Fort Worth, TX (WiredPRNews.com)—With Gustav and the three-year anniversary of Katrina in the news, here’s an overview of how hurricanes work and how they are classified.
Hurricanes are circular, low-pressure storm systems that spin counterclockwise in the northern hemisphere and require warm, moist ocean air to fuel their ferocious engines. Classified from one to five by their maximum sustained winds on the Saffir-Simpson scale, hurricanes can cause minimal structural damage in category one status to completely destroying buildings as category fives.
For those in the United States, hurricanes begin life as tropical depressions that form in the equatorial region of the Atlantic Ocean during the summer months.

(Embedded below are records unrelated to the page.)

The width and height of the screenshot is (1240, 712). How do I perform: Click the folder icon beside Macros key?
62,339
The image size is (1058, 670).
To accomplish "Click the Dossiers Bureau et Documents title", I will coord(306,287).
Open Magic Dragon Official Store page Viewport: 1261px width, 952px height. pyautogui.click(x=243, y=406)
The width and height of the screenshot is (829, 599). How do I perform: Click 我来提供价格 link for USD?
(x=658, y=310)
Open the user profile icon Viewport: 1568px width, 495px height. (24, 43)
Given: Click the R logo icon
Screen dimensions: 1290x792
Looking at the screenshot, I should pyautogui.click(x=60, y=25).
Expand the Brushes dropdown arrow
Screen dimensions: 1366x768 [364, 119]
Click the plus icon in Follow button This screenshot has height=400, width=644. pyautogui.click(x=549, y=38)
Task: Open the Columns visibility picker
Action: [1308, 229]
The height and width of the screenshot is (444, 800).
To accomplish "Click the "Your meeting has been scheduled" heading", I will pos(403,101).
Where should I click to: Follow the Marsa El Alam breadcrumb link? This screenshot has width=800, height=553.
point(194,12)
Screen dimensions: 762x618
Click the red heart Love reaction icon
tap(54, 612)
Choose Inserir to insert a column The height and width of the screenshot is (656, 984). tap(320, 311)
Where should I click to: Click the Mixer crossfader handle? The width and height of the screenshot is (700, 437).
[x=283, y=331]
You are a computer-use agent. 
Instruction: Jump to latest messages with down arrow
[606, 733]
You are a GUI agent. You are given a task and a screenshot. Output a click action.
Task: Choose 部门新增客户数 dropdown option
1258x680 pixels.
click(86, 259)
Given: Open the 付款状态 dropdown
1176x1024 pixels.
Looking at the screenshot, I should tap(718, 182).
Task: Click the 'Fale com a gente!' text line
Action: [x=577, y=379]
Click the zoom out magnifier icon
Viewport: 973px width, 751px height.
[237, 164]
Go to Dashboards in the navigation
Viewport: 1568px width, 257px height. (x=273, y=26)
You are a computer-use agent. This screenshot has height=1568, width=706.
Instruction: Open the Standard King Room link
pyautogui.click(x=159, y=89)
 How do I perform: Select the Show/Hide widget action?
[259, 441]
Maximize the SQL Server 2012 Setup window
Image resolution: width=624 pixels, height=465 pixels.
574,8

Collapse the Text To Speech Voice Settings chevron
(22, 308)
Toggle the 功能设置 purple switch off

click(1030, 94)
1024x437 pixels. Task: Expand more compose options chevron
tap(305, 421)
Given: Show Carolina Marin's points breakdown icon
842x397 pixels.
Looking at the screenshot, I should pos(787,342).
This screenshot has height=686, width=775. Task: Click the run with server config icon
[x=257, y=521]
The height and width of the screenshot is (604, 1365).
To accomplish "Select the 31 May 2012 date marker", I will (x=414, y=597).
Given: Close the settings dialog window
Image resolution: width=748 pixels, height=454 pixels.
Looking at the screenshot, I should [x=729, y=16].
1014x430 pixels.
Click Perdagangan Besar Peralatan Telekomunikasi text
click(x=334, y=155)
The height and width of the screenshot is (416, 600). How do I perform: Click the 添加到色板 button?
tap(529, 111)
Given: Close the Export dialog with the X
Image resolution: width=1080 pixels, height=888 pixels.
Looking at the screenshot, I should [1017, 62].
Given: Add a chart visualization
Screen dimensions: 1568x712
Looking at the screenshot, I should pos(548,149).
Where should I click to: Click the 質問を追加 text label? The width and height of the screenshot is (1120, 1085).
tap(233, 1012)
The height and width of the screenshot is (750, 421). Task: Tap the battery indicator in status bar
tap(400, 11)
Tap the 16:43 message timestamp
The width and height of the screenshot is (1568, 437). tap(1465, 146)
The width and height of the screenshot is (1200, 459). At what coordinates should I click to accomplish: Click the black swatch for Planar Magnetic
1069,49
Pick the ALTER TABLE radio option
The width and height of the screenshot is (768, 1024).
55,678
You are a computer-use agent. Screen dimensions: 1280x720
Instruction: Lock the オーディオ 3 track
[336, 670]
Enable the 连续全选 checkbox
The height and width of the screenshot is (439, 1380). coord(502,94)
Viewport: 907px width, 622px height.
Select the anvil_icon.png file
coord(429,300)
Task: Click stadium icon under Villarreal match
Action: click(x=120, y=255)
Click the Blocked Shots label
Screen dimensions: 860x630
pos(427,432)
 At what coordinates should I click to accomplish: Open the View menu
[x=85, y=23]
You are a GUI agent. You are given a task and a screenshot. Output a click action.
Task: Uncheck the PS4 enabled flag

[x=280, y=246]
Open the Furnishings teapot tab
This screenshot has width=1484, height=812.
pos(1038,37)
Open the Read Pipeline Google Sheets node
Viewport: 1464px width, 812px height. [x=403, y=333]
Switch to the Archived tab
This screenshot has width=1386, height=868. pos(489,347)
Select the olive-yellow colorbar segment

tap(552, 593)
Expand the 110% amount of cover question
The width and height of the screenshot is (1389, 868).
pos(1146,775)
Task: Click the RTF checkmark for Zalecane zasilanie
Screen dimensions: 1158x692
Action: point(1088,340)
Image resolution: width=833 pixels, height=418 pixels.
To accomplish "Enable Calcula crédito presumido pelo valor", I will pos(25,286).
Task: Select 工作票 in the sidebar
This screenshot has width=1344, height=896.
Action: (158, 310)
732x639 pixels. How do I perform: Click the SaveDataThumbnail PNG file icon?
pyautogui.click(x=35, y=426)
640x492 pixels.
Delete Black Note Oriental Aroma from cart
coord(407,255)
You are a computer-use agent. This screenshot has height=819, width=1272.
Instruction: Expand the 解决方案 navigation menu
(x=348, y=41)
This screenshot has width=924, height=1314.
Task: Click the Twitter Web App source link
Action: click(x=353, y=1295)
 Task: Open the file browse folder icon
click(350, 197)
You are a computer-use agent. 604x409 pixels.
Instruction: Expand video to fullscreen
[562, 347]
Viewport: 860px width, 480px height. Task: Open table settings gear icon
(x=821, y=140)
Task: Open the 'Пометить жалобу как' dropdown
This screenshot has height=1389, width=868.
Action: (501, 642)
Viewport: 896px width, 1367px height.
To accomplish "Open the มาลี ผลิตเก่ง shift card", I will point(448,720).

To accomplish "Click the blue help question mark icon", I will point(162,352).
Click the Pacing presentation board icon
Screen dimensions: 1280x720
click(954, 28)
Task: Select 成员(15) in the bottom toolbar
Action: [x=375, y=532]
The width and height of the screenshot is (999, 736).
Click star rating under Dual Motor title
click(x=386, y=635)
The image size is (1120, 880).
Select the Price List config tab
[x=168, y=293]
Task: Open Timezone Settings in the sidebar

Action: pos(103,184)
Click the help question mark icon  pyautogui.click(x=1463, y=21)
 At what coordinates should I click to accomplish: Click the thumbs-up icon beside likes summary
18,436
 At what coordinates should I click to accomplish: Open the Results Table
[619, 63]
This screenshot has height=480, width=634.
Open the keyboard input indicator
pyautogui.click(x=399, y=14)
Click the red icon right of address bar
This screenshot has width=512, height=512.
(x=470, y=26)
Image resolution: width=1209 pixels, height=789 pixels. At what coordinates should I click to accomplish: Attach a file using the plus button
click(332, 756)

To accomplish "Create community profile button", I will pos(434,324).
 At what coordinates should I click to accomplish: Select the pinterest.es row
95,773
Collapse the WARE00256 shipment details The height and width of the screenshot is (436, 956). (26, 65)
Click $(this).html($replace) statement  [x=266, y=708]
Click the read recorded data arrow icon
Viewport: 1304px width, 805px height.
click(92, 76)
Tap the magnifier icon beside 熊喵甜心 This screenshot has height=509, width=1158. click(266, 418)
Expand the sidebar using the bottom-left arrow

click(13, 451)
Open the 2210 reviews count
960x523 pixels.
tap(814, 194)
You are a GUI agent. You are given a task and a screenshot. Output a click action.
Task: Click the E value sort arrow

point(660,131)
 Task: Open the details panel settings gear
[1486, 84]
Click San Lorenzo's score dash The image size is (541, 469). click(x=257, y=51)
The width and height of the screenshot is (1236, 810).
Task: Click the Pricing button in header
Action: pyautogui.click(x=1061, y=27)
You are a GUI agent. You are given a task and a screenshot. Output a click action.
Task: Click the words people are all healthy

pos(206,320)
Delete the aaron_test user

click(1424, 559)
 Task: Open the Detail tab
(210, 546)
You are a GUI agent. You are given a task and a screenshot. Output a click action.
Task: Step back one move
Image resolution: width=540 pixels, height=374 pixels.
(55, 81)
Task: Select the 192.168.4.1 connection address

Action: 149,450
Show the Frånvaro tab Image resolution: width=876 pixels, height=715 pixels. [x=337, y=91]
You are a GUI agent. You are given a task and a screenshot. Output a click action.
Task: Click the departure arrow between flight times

A tropical depression, according to the National Oceanic and Atmospheric Administration’s Hurricane FAQ webpage, is a closed weather system with maximum sustained circular wind of 38 miles per hour.
As the tropical depression moves west and slightly north, it pulls more and more heat from the warm sub-equatorial waters into its closed, spinning circular engine. When the tropical depression’s sustained circular winds are between 39 and 73 miles per hour, and it has distinct outer bands of rainfall, then meteorologists classify it as a tropical storm.
Once the circular winds stay between 74 and 95 miles per hour, it then reaches category one hurricane status. If the winds continue to increase in speed, and get between 96 and 110 miles per hour, the hurricane becomes a category two. Hurricanes Lili in 2002 and Isabel in 2003 were category one and two hurricanes, respectively.
Categories three, four and five, according the NOAA website, are called Major Hurricanes. Category threes, like Hurricane Katrina in 2005, have maximum sustained winds between 111 and 130 miles per hour and can cause serious loss of life and structural damage.
Wind speeds of 131 to 155 miles per hour are the sign of a category four, like 2004’s Hurricane Charley. The most powerful is a category five, with maximum sustained winds of over 156 miles per hour. 1992’s Hurricane Andrew is an example of a category five. With each increasing category level, the barometric pressure drops and the storm surge potential increases.